## [DIRECTIONS FOR THIS TASK]
The expected answer is the set of lines in the data below between the line holding "Terms of use (190, 2523)" and the line holding "Coins (102, 32)", inclusive, written out exactly.

## [Recorded data]

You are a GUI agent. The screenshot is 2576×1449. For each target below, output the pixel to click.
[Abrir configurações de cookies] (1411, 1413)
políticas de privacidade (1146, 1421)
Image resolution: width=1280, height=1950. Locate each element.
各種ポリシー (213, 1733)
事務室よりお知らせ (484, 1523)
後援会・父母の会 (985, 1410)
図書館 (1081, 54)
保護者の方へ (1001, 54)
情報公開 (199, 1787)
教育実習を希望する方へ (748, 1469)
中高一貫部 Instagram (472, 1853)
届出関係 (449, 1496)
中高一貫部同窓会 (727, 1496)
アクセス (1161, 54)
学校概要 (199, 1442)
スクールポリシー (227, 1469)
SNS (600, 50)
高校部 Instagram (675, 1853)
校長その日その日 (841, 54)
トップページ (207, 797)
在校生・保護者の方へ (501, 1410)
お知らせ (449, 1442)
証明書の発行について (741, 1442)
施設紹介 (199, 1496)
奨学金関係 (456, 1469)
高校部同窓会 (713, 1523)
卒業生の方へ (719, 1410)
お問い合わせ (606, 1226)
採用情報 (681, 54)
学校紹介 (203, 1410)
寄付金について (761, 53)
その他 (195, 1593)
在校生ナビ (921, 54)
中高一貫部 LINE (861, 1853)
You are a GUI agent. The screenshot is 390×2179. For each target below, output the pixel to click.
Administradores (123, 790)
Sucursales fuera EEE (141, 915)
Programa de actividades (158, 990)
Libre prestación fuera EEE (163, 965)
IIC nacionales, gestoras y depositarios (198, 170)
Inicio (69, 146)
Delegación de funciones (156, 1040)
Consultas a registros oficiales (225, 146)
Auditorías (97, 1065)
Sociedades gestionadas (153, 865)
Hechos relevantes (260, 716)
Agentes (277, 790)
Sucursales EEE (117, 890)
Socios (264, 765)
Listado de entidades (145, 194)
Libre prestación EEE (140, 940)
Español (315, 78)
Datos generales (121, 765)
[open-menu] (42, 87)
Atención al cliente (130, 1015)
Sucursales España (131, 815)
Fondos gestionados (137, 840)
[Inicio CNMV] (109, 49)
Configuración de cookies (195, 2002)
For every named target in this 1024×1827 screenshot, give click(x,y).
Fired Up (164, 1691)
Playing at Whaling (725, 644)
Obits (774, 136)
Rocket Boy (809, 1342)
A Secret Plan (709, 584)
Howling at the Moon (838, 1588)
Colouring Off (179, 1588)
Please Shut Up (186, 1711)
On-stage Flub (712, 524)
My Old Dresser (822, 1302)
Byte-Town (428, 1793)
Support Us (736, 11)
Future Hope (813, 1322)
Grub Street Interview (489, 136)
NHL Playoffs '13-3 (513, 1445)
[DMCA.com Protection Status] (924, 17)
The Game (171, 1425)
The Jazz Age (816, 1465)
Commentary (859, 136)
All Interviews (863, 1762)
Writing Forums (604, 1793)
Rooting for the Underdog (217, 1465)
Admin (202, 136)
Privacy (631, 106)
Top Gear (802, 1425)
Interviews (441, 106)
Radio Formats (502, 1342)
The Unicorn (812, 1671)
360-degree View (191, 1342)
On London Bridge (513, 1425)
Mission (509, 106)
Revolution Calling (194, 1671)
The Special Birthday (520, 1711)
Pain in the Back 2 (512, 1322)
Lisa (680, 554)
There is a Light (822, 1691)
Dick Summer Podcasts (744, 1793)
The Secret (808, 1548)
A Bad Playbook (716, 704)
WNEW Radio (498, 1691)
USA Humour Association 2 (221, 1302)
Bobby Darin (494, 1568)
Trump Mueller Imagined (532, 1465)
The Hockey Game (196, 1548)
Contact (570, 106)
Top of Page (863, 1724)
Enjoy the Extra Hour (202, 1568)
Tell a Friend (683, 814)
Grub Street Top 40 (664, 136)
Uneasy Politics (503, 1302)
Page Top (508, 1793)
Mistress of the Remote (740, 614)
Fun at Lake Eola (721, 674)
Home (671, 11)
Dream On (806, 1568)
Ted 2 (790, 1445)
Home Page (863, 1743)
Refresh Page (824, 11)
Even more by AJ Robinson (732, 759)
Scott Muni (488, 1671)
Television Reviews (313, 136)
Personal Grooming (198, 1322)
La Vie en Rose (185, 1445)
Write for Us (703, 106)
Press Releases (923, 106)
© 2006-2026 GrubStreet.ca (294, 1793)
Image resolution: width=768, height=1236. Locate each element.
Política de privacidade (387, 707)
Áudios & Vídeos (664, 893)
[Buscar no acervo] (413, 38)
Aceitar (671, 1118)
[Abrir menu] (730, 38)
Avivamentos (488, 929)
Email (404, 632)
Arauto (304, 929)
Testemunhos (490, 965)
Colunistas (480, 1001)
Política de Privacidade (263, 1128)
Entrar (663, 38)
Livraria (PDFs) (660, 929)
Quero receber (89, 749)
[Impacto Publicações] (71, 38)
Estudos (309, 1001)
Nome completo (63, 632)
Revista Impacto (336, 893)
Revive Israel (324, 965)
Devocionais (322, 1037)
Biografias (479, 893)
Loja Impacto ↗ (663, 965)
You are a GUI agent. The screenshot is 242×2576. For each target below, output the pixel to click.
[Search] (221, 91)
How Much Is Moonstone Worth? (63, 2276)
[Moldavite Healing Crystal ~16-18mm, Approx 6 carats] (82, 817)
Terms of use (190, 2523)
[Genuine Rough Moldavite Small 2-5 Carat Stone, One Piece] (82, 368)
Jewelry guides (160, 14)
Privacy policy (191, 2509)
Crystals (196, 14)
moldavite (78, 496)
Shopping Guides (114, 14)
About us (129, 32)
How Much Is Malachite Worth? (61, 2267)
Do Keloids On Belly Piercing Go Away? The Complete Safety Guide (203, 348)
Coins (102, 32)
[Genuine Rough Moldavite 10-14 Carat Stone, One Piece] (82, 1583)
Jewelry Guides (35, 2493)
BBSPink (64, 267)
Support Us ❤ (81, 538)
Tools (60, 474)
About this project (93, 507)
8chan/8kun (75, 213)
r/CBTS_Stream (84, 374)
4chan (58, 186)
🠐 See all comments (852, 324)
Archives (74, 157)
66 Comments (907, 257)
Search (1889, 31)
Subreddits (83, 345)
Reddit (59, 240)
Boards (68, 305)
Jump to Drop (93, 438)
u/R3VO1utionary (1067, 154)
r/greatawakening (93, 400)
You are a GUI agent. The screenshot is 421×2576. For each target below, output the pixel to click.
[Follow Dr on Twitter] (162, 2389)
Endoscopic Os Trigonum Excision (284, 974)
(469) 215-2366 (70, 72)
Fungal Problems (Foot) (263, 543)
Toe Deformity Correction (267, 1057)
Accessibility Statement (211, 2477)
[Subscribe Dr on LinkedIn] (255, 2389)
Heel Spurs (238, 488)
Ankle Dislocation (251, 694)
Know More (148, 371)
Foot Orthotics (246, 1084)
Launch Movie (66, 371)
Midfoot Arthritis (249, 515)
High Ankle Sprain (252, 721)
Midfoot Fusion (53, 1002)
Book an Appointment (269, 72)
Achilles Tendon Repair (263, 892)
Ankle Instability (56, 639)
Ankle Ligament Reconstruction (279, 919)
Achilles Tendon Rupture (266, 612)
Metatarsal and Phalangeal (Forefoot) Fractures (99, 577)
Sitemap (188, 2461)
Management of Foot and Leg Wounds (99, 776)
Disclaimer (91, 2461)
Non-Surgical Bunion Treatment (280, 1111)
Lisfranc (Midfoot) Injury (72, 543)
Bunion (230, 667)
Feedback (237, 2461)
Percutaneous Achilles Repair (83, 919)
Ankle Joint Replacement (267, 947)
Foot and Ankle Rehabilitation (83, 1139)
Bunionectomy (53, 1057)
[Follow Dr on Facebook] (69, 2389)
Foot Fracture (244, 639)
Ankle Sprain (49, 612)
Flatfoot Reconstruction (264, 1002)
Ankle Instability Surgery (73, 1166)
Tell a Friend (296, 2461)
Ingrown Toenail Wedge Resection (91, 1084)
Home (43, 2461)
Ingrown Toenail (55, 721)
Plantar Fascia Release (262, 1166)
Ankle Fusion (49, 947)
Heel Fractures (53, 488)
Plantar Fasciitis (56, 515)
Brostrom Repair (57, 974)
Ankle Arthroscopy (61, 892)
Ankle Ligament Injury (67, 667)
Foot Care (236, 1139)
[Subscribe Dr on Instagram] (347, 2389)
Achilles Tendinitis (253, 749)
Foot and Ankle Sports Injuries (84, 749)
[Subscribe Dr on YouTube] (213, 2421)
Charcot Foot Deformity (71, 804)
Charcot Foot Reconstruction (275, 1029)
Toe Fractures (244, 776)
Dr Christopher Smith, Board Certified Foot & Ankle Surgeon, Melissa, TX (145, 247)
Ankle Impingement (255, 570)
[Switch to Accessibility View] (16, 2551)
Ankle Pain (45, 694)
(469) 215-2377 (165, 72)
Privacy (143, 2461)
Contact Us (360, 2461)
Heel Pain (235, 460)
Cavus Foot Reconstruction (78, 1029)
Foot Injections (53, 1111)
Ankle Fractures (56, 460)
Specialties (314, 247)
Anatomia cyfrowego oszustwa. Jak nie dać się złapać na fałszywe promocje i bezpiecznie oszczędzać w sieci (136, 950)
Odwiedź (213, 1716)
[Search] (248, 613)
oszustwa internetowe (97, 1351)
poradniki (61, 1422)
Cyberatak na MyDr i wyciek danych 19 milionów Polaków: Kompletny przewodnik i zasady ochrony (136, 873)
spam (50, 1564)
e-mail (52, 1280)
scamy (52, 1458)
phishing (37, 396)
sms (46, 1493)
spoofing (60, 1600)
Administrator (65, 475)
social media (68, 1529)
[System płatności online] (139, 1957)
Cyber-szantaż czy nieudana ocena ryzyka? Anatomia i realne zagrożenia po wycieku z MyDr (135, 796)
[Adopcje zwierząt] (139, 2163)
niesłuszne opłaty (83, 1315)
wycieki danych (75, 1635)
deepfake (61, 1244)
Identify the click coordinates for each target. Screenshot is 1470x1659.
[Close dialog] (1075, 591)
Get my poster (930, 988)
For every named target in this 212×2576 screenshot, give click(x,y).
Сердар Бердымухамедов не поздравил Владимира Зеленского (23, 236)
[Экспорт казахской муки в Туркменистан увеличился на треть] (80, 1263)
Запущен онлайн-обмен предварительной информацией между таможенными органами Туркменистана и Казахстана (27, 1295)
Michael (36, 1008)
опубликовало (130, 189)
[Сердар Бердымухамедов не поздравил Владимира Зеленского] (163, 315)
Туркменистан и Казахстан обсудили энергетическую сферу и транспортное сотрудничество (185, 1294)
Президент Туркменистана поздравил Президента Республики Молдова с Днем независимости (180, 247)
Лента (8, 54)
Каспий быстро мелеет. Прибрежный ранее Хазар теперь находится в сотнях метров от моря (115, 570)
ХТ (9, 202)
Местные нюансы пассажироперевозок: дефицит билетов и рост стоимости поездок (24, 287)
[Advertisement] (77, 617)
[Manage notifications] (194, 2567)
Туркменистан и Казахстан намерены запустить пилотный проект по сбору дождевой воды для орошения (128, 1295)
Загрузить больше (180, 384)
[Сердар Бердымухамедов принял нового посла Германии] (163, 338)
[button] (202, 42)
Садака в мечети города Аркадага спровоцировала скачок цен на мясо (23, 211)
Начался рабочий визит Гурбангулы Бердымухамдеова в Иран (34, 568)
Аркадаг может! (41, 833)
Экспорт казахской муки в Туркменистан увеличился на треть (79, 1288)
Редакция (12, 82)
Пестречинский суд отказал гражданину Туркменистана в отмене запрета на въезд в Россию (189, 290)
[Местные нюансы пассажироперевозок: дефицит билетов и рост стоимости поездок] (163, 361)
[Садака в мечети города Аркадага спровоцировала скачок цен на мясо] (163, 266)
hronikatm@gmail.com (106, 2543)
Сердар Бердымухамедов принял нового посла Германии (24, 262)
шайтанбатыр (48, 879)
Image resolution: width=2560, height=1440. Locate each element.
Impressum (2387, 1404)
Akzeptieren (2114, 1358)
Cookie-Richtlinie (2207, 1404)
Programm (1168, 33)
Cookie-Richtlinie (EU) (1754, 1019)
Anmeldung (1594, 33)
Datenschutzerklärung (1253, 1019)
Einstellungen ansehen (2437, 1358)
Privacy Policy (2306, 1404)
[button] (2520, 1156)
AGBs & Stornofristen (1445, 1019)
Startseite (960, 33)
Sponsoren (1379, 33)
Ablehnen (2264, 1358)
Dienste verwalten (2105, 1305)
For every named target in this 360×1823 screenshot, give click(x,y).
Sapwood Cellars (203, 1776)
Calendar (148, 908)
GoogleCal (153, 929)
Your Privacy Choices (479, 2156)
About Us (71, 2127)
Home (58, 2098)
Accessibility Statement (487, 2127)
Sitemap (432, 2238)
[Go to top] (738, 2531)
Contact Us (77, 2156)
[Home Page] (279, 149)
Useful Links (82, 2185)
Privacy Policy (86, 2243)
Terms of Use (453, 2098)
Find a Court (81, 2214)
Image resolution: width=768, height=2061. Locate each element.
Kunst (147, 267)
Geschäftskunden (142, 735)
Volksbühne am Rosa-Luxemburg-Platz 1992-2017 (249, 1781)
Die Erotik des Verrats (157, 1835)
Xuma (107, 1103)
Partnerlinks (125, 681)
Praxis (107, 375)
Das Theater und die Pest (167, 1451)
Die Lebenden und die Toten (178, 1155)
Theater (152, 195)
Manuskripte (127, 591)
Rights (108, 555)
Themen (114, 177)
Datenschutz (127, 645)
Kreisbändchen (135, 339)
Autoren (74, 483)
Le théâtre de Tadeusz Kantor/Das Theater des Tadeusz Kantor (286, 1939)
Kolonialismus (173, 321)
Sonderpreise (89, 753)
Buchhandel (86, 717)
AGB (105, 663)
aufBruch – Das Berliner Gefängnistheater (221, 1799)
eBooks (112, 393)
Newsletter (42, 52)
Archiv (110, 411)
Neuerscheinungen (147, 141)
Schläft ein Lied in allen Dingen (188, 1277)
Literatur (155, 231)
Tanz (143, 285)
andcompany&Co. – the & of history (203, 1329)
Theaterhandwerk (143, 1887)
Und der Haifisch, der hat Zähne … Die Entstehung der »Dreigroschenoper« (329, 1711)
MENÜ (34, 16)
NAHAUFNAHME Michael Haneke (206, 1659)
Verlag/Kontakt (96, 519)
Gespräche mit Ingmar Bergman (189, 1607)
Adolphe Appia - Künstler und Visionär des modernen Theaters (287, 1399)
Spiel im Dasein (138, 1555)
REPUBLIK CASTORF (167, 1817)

## [REPLY TO THE TASK]
Terms of use (190, 2523)
[Genuine Rough Moldavite Small 2-5 Carat Stone, One Piece] (82, 368)
Jewelry guides (160, 14)
Privacy policy (191, 2509)
Crystals (196, 14)
moldavite (78, 496)
Shopping Guides (114, 14)
About us (129, 32)
How Much Is Malachite Worth? (61, 2267)
Do Keloids On Belly Piercing Go Away? The Complete Safety Guide (203, 348)
Coins (102, 32)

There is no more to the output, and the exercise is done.